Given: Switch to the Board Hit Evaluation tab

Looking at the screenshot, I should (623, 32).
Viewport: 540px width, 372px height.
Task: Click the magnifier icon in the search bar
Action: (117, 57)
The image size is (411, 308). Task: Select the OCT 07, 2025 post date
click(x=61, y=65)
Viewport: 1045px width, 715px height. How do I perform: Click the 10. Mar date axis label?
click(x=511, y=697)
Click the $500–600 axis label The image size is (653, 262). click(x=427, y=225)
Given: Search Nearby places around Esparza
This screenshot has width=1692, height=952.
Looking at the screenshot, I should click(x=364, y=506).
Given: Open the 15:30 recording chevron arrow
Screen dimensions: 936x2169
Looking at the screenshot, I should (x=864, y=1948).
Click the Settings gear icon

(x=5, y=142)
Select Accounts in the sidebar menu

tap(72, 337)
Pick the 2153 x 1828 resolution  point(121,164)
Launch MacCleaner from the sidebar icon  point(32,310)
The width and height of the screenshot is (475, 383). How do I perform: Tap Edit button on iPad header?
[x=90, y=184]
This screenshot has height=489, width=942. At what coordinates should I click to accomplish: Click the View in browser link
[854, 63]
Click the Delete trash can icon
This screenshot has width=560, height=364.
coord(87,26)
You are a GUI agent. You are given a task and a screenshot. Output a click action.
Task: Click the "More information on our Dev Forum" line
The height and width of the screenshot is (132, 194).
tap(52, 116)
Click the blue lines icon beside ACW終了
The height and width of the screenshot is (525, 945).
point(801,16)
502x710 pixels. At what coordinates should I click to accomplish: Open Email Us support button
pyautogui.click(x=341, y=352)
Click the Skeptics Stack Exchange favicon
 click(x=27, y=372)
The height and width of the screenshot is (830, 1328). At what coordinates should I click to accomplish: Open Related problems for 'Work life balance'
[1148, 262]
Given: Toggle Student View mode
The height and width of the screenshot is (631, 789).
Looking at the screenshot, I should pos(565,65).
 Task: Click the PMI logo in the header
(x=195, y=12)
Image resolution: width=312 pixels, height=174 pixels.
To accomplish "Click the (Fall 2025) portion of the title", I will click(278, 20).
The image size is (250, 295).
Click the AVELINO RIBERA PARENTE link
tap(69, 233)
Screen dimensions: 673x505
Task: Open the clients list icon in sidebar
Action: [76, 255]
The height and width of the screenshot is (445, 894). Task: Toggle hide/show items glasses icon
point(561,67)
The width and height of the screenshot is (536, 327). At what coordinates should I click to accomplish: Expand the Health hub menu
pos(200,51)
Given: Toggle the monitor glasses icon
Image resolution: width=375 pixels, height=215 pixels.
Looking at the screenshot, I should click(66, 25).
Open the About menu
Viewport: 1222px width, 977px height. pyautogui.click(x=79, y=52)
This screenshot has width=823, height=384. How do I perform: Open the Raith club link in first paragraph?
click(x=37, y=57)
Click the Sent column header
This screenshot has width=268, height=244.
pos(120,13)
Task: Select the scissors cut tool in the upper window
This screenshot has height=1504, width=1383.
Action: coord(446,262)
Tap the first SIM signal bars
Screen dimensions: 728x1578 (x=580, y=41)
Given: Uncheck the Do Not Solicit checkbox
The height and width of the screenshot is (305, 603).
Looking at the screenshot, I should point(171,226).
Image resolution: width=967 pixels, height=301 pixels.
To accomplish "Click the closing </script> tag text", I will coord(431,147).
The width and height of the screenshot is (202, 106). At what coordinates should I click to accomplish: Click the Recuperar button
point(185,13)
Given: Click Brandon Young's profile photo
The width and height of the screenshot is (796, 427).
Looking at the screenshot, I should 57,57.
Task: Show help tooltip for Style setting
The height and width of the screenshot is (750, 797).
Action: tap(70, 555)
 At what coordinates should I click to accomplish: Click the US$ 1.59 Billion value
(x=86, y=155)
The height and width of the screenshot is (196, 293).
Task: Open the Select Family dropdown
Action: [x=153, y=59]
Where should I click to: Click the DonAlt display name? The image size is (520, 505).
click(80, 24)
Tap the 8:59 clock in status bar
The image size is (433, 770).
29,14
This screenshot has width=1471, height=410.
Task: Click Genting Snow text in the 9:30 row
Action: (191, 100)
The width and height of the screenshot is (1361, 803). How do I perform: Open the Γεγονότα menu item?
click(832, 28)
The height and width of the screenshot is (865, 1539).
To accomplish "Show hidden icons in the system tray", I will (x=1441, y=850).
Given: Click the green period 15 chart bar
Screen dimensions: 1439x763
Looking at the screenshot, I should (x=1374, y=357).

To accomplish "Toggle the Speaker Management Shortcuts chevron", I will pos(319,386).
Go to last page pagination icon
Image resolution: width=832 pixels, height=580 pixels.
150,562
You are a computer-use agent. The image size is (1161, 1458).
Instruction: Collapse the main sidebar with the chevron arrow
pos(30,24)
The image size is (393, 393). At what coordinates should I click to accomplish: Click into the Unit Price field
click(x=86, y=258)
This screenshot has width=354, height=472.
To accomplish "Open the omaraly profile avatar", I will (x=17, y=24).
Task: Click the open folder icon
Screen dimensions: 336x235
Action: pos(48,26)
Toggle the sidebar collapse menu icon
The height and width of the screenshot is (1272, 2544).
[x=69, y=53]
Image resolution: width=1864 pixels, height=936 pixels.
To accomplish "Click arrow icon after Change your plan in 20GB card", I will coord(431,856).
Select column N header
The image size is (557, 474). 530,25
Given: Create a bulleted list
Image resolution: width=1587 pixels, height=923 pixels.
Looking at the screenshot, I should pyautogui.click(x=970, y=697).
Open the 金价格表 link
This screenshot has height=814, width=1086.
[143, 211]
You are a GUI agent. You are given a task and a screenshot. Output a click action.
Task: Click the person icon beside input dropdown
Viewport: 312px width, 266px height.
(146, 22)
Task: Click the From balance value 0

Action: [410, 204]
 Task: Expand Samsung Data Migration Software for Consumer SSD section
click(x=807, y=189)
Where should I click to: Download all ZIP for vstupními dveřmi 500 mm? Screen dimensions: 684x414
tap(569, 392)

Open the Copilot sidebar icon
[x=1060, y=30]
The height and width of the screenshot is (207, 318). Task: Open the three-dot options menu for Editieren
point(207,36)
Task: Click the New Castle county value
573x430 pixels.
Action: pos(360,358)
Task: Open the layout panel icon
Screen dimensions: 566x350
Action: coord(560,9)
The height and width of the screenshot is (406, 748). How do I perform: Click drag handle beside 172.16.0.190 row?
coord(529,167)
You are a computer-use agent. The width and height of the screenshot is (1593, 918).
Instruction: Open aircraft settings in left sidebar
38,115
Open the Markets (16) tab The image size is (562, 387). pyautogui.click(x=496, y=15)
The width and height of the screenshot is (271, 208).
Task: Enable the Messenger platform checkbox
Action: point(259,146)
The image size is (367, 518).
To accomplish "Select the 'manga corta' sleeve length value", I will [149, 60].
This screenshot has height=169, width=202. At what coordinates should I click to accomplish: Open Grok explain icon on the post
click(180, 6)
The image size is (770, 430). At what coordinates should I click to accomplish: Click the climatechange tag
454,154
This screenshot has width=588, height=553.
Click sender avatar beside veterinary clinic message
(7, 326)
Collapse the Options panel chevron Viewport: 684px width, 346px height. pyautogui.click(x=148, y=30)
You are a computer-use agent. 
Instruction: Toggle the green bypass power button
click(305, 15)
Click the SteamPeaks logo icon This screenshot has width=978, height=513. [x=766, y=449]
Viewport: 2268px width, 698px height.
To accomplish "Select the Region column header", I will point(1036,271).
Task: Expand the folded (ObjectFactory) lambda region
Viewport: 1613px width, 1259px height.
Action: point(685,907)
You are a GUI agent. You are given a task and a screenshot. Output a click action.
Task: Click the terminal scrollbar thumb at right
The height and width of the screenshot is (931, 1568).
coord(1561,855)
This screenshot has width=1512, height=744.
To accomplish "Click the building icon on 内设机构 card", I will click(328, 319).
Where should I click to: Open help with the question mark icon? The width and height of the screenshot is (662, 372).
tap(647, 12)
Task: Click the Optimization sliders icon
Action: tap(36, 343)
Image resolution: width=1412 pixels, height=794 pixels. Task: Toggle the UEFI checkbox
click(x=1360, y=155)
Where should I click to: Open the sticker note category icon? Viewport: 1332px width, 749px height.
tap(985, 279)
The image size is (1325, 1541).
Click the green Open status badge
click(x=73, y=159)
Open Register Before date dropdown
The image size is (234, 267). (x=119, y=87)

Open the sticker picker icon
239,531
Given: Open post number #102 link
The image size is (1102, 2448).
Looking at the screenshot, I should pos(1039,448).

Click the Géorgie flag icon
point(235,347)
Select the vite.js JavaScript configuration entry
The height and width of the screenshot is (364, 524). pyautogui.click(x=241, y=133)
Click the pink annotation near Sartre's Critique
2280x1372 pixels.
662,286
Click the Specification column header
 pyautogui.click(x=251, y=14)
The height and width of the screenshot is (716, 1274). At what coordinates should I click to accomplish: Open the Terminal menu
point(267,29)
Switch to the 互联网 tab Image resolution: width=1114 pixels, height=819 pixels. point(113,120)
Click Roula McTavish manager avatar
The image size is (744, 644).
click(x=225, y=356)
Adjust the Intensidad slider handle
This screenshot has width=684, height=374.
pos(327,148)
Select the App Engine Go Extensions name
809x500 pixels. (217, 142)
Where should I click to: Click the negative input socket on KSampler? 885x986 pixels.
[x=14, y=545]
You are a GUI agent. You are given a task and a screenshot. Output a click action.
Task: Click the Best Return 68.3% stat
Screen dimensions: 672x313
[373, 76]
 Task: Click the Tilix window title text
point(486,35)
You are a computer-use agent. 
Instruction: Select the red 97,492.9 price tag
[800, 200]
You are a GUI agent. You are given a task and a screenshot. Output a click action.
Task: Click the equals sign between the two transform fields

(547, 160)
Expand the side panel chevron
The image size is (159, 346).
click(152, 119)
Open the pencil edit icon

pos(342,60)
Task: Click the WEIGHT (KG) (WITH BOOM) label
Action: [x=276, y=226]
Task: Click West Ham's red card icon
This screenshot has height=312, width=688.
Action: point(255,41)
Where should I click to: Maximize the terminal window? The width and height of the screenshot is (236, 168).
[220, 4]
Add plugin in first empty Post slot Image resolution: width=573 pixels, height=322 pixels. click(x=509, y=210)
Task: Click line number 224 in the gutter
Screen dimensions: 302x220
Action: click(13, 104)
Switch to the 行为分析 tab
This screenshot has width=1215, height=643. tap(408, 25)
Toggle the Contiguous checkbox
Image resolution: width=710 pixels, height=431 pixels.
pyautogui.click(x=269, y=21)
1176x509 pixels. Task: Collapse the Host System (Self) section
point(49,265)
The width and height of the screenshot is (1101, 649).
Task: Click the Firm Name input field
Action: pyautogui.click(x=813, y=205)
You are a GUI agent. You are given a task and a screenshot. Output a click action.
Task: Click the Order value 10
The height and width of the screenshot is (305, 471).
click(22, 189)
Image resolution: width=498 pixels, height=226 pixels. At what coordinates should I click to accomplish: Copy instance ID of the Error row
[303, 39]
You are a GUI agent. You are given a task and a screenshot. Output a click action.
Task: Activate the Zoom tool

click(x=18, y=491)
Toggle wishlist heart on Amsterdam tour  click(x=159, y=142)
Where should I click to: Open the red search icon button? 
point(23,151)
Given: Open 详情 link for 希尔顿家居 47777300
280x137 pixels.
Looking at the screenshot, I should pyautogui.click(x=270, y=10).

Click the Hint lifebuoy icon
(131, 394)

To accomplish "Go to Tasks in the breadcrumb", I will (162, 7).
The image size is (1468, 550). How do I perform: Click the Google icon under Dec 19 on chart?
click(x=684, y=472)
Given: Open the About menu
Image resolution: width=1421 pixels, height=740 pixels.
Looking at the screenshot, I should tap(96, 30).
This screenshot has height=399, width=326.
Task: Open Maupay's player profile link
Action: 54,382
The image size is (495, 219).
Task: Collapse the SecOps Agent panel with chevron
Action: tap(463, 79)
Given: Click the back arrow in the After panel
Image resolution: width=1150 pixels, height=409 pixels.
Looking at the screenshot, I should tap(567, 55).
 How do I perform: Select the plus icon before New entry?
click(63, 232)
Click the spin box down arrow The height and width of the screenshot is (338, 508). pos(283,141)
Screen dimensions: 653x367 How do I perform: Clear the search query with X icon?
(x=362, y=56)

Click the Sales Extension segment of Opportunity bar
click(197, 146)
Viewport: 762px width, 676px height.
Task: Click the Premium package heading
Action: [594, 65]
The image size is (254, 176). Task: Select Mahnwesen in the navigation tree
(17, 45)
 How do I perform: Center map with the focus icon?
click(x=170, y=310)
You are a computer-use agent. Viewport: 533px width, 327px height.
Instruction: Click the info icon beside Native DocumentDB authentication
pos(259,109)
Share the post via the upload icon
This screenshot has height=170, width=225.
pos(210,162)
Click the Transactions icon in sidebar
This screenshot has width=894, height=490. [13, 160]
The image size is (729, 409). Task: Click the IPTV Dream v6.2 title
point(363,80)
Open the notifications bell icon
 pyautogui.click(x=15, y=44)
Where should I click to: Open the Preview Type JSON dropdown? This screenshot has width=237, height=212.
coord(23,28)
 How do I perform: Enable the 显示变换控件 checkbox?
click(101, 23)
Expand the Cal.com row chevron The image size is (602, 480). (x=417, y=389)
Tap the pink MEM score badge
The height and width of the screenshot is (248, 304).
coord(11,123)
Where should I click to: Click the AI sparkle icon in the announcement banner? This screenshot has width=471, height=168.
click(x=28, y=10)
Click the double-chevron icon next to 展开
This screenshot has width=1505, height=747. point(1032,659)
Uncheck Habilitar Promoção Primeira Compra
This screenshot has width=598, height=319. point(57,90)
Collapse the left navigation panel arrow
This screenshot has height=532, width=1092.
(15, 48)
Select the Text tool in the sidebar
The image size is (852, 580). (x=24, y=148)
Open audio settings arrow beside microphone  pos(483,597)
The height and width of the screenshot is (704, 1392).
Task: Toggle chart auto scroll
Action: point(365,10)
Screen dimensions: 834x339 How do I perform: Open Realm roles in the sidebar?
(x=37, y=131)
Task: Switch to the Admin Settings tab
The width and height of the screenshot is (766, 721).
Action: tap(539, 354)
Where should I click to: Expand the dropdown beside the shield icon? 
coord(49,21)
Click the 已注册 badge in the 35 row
--------------------------------------------------
-- EXERCISE AIM --
Below the rows, write out again every line unchanged, starting with the line containing "The image size is (770, 430)." and continuing through the line containing "Action: point(685,907)".

-- RESULT OF THIS EXERCISE --
The image size is (770, 430). At what coordinates should I click to accomplish: Click the climatechange tag
454,154
This screenshot has width=588, height=553.
Click sender avatar beside veterinary clinic message
(7, 326)
Collapse the Options panel chevron Viewport: 684px width, 346px height. pyautogui.click(x=148, y=30)
You are a computer-use agent. 
Instruction: Toggle the green bypass power button
click(305, 15)
Click the SteamPeaks logo icon This screenshot has width=978, height=513. [x=766, y=449]
Viewport: 2268px width, 698px height.
To accomplish "Select the Region column header", I will point(1036,271).
Task: Expand the folded (ObjectFactory) lambda region
Viewport: 1613px width, 1259px height.
Action: point(685,907)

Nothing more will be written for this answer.